“When I realized it was a pattern of filing false documents with the federal court, that was appalling to me, the unauthorized loan modifications really cause havoc to a debtor’s reorganization”
Wells Fargo Is Accused of Making Improper Changes to Mortgages
Even as Wells Fargo was reeling from a major scandal in its consumer bank last year, officials in the company’s mortgage business were putting through unauthorized changes to home loans held by customers in bankruptcy, a new class action and other lawsuits contend.
The changes, which surprised the customers, typically lowered their monthly loan payments, which would seem to benefit borrowers, particularly those in bankruptcy. But deep in the details was this fact: Wells Fargo’s changes would extend the terms of borrowers’ loans by decades, meaning they would have monthly payments for far longer and would ultimately owe the bank much more.
Any change to a payment plan for a person in bankruptcy is subject to approval by the court and the other parties involved.

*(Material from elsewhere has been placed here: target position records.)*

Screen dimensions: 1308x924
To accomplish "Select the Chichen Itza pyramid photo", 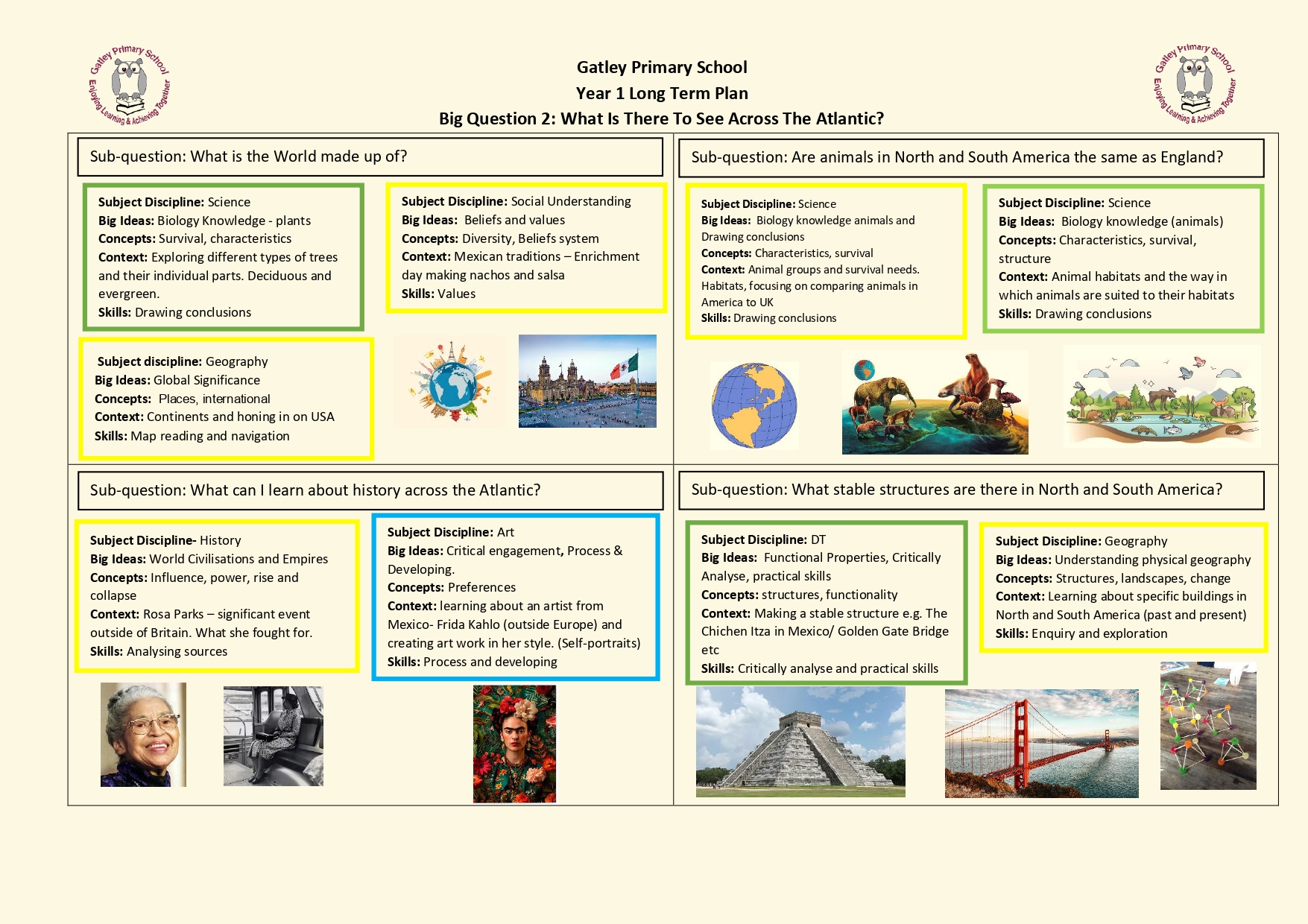I will coord(800,741).
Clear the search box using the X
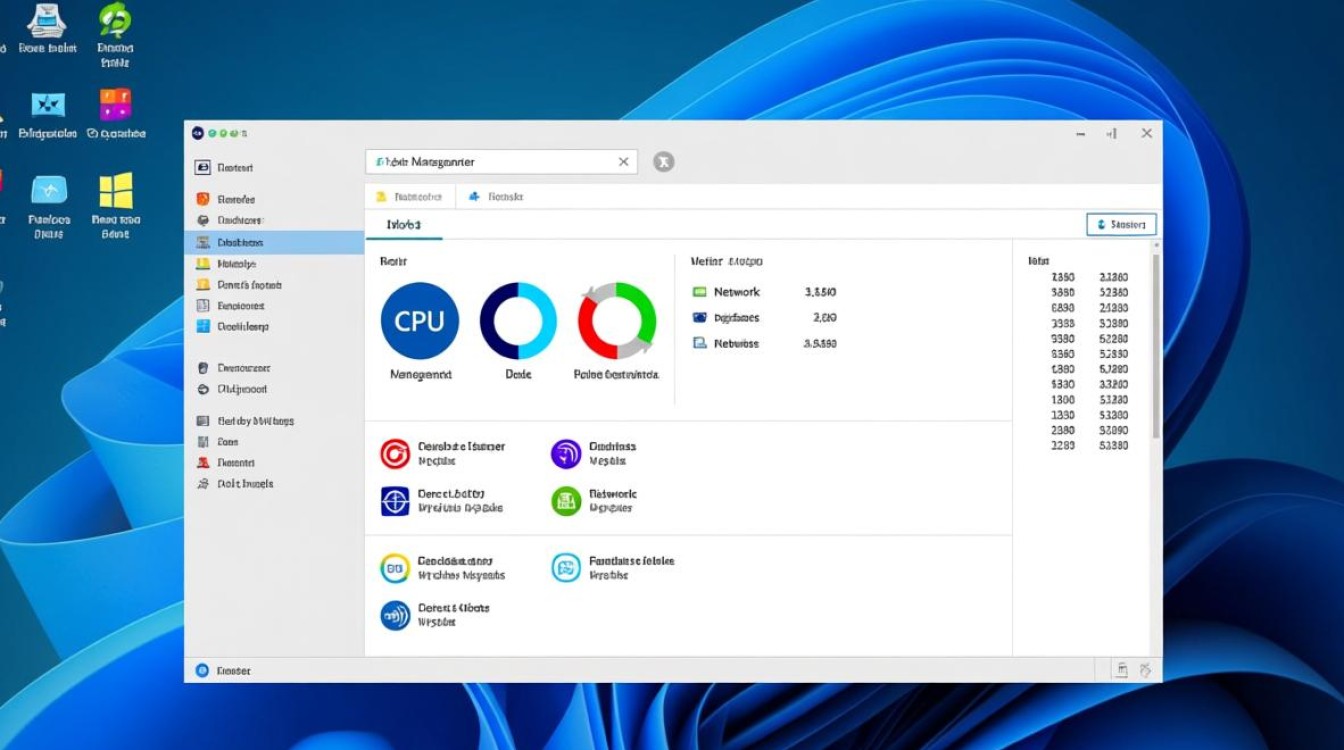Viewport: 1344px width, 750px height. [624, 162]
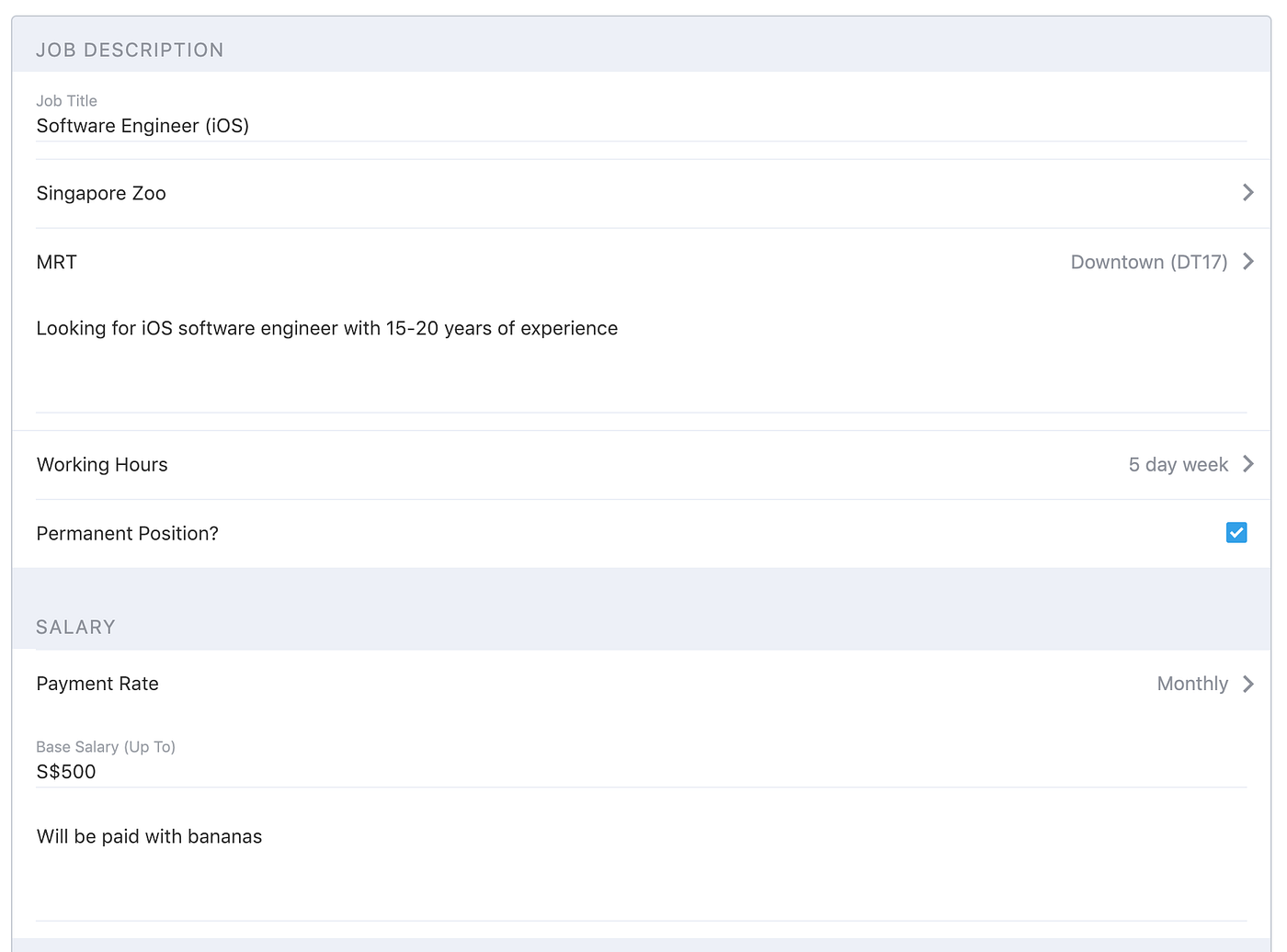This screenshot has height=952, width=1287.
Task: Toggle the Permanent Position setting off
Action: coord(1236,532)
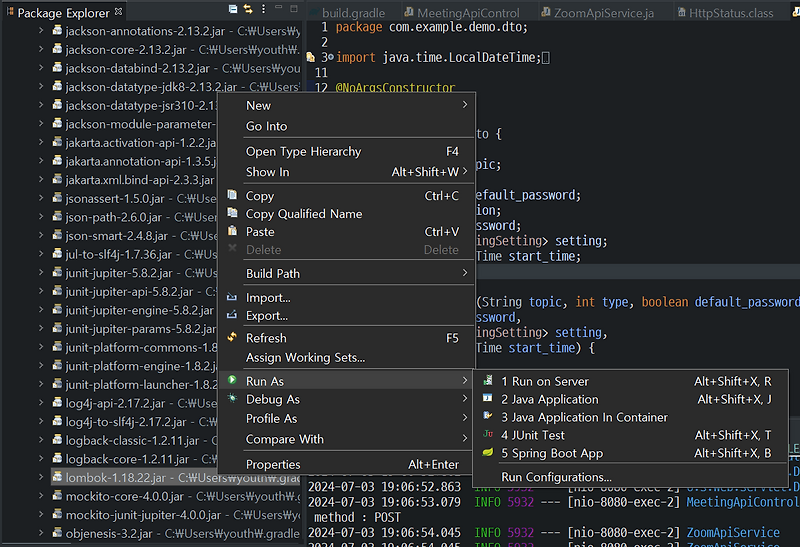The width and height of the screenshot is (800, 547).
Task: Click the JUnit Test icon in submenu
Action: [x=487, y=435]
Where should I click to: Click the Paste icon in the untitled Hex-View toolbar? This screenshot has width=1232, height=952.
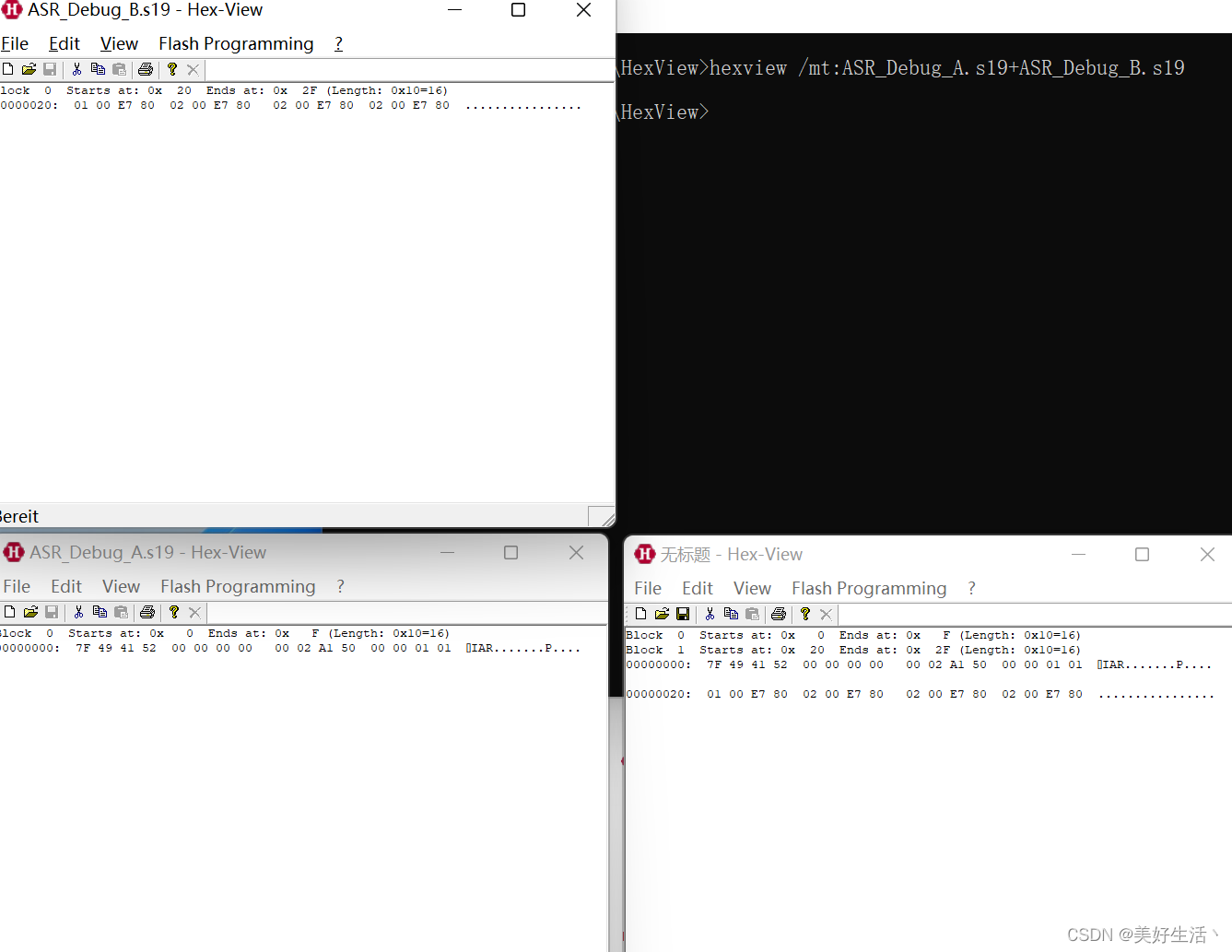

But Wells Fargo put through big changes to the home loans without such approval, according to the lawsuits.
The changes are part of a trial loan modification process from Wells Fargo. But they put borrowers in bankruptcy at risk of defaulting on the commitments they have made to the courts, and could make them vulnerable to foreclosure in the future.
A spokesman for Wells Fargo, Tom Goyda, said the bank strongly denied the claims made in the lawsuits and particularly disputed how the complaints characterized the bank’s actions. Wells Fargo contends that the borrowers and the bankruptcy courts were notified.
“Modifications help customers stay in their homes when they encounter financial challenges,” Mr. Goyda said, “and we have used them to help more than one million families since the beginning of 2009.”
According to court documents, Wells Fargo has been putting through unrequested changes to borrowers’ loans since 2015. During this period, the bank was under attack for its practice of opening unwanted bank and credit card accounts for customers to meet sales quotas.
Outrage over that activity — which the bank admitted in September 2016, when it was fined $185 million — cost John G. Stumpf, its former chief executive, his job and damaged the bank’s reputation.
It is unclear how many unsolicited loan changes Wells Fargo has put through nationwide, but seven cases describing the conduct have recently arisen in Louisiana, New Jersey, North Carolina, Pennsylvania and Texas. In the North Carolina court, Wells Fargo produced records showing it had submitted changes on at least 25 borrowers’ loans since 2015.
Bankruptcy judges in North Carolina and Pennsylvania have admonished the bank over the practice, according to the class-action lawsuit filed last week. One judge called the practice “beyond the pale of due process.”
The lawsuits contend that Wells Fargo puts through changes on borrowers’ loans using a routine form that typically records new real estate taxes or homeowners’ insurance costs that are folded into monthly mortgage payments. Upon receiving these forms, bankruptcy court workers usually put the changes into effect without questioning them.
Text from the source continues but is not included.